Don’t dismiss this place because it’s at the bottom of a Hilton. Mirai serves great sushi, from sashimi and nigiri to more creative rolls. It’s not cheap, because good sushi never is, but it’s also not super fancy or overpriced. It’s one of our favorite sushi spots in the city, and good enough to warrant a visit even if you’re not already in the area.
We’re big fans of this little counter-service Indian spot. The menu is short–they have some build-your-own rice bowls and wraps (with chicken or paneer and tikka sauce). But the best things at Moti are their chaats, particularly the bhel, samosas, and the pani puri. Everything is nicely spicy and perfect for a quick, affordable meal before you decide to go spend $80 on a pair of socks.
Doc B's Fresh Kitchen
Perfect for when you’re with a group that can’t make a decision, or by yourself looking for something casual. This place has the type of broad menu that normally raises red flags (when we see barbecue ribs, ahi tuna, and pizza all at the same place, we don’t expect much), but in this case, it actually delivers. You can get something low-key and kind-of-healthy that’s still a step up from take-out food, and many times less expensive than that steakhouse tasting menu you were considering as a backup.
Jake Melnick's Corner Tap
Jake Melnick’s feels a little out of place on the corner of Wabash and Superior, but we are glad it’s there.

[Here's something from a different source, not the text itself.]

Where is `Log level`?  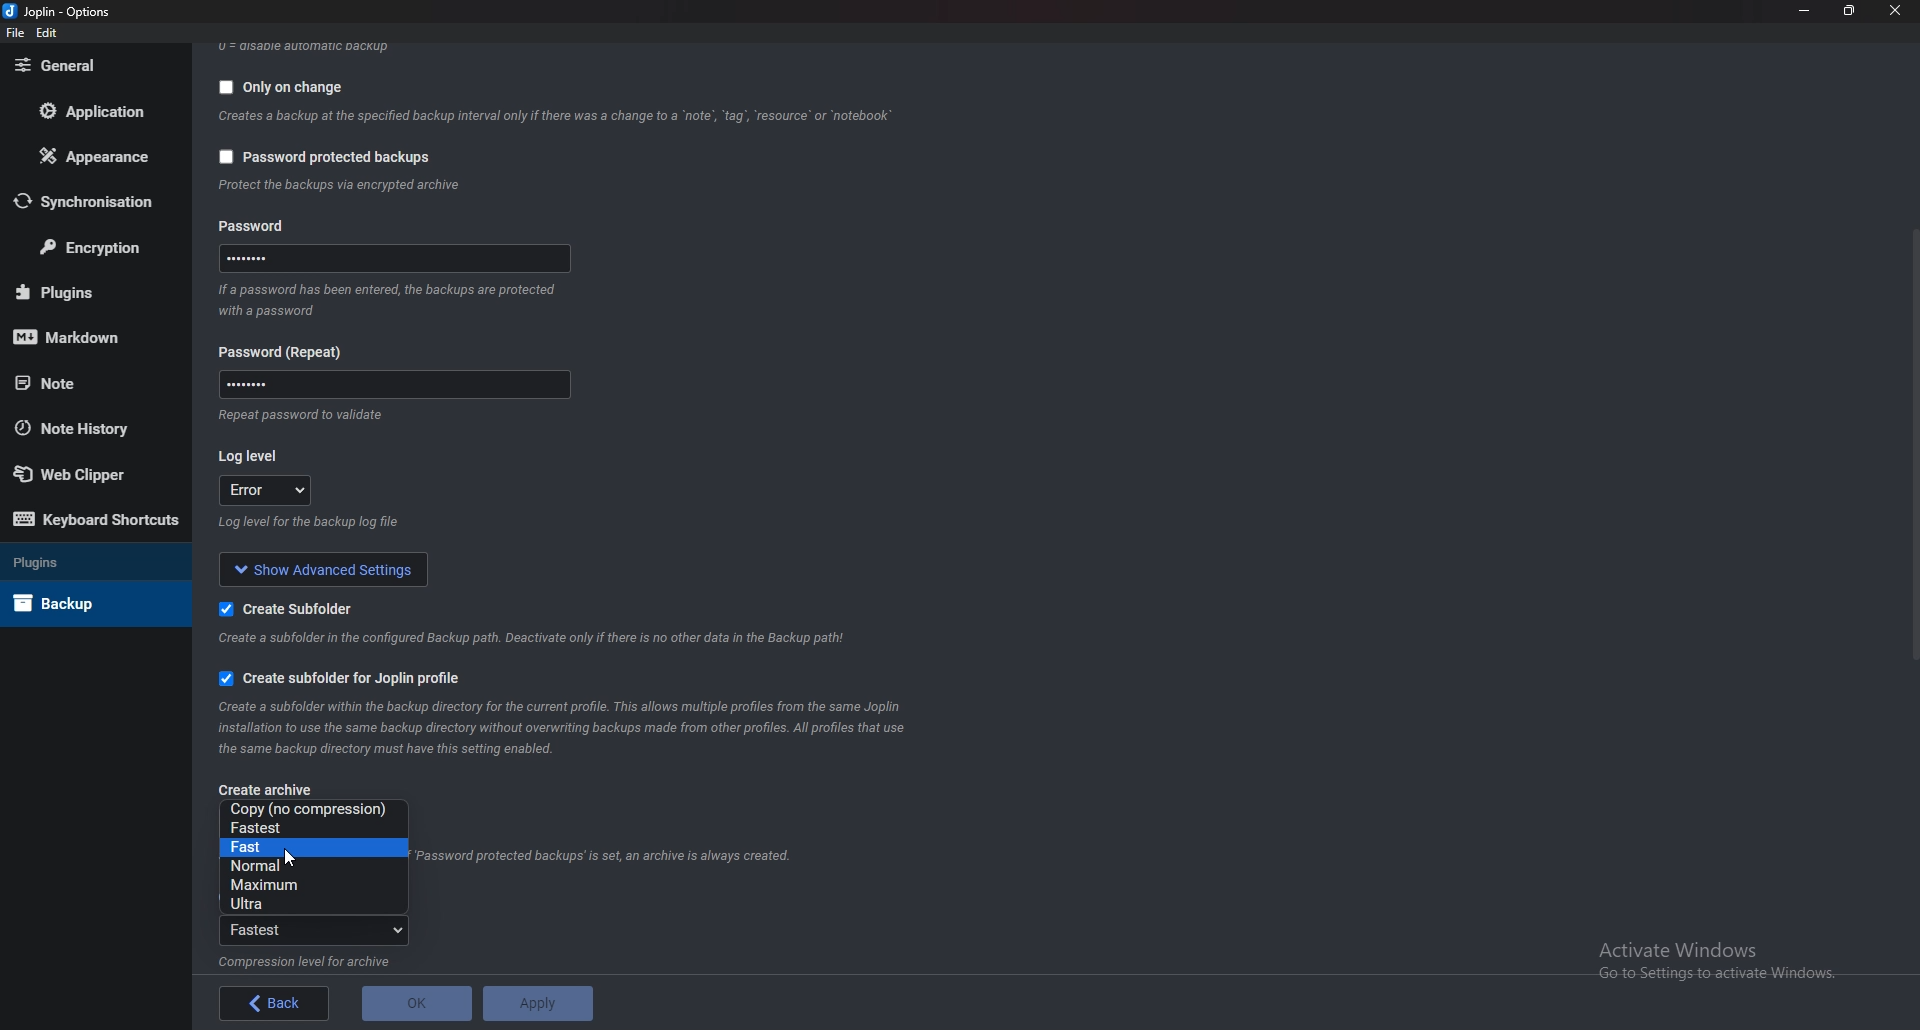
Log level is located at coordinates (251, 457).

Let’s be clear—we don’t think Melnick’s is winning any awards for an all around phenomenal restaurant anytime soon. But they do have great wings, a lot of TV’s, and a solid beer list, all of which make it enough of a reason to have on the radar if you're in the neighborhood. The wings are crispy and plump, with flavors like firecracker, Buffalo, and whiskey BBQ—which is made with whiskey and bacon. So, no explanation needed for why that last one happens to be our favorite.

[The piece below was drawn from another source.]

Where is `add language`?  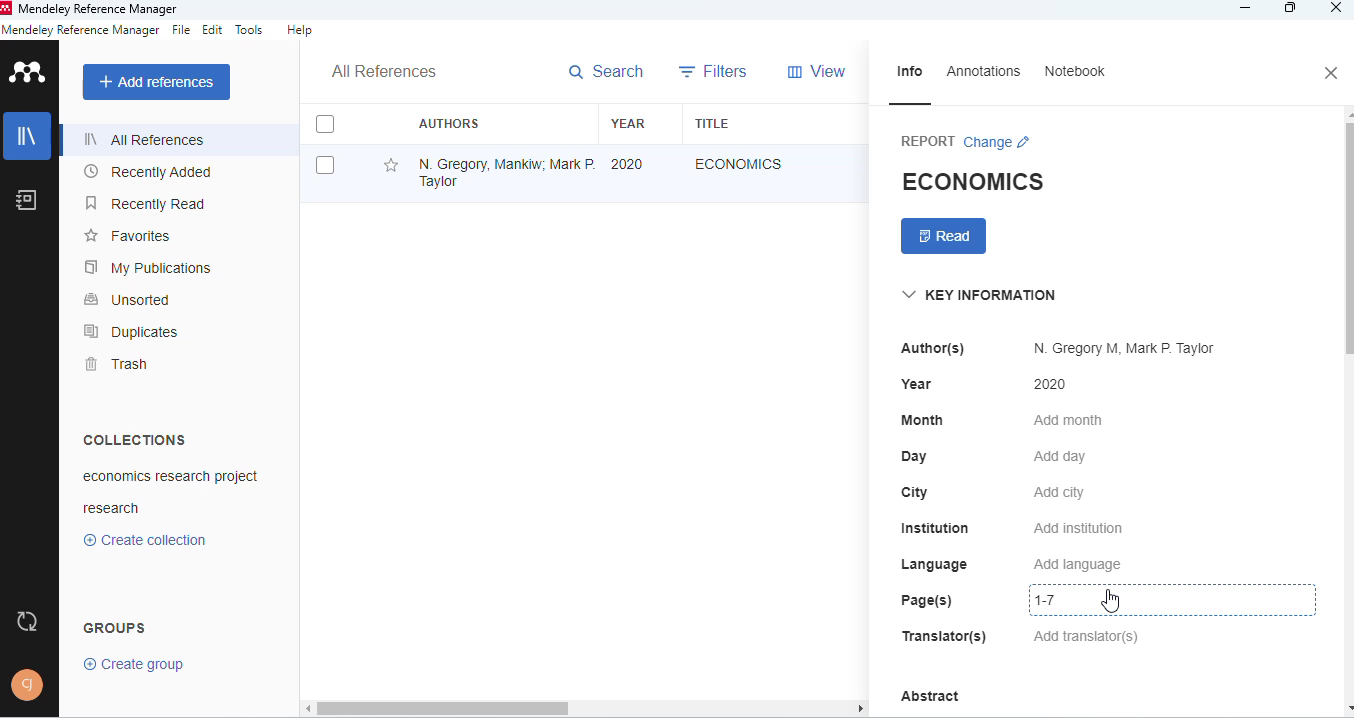 add language is located at coordinates (1077, 565).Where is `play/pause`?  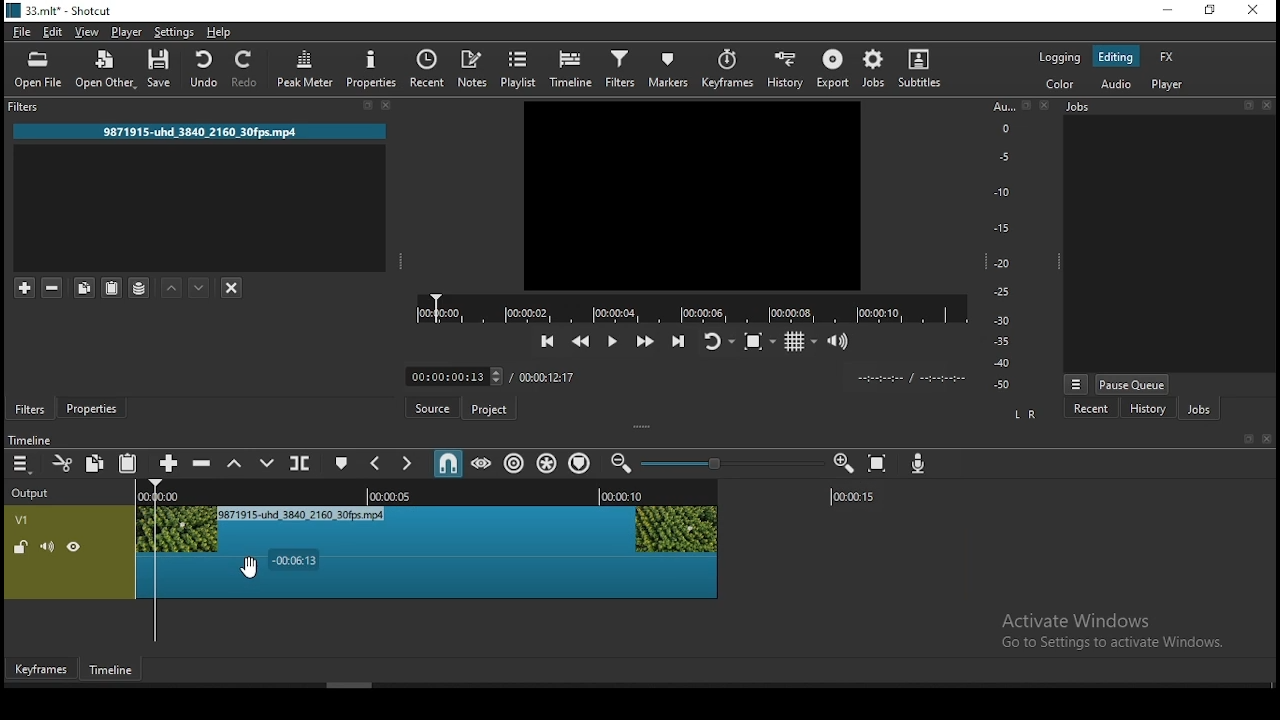
play/pause is located at coordinates (614, 341).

Technically this place is on the border of the Gold Coast and Streeterville, but it’s worth crossing that busy part of Michigan Avenue for. Marisol is located in the MCA, and it serves food you want to eat even if you’re not here looking at art installations featuring a singular cotton ball under black light. You’ll find dishes like sunflower seed hummus, housemade pastas, and fried quail with date honey that tastes like fancy chicken and waffles. Plus, the versatile space has a bar area that’s casual enough for a bite with a few friends, and a separate section perfect for dinner with someone who wants to talk about how cotton balls represent consumerism. Or something.